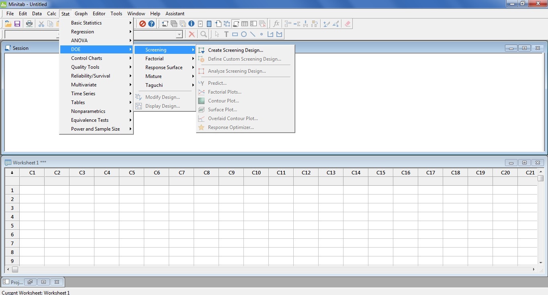This screenshot has height=295, width=548.
Task: Save the current project
Action: [17, 23]
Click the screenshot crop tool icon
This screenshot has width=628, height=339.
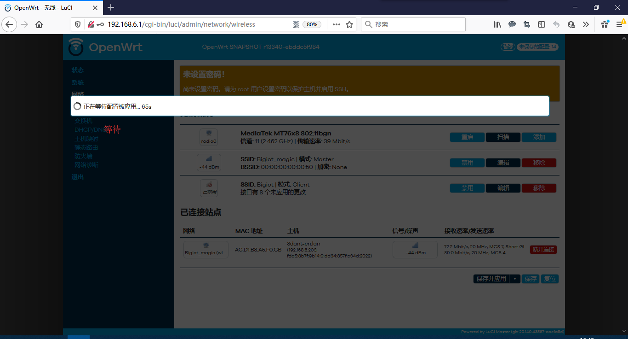527,24
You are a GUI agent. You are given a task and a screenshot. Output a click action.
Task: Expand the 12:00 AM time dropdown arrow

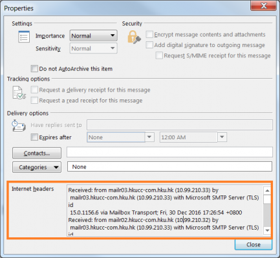point(222,137)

-*-*-

• **Problem details**
Copy each of the rows above word for word, leaving out the pictures.

• **Response to the exercise**
This screenshot has height=295, width=548.
Task: Save the current project
Action: [17, 23]
Click the screenshot crop tool icon
This screenshot has width=628, height=339.
527,24
You are a GUI agent. You are given a task and a screenshot. Output a click action.
Task: Expand the 12:00 AM time dropdown arrow

point(222,137)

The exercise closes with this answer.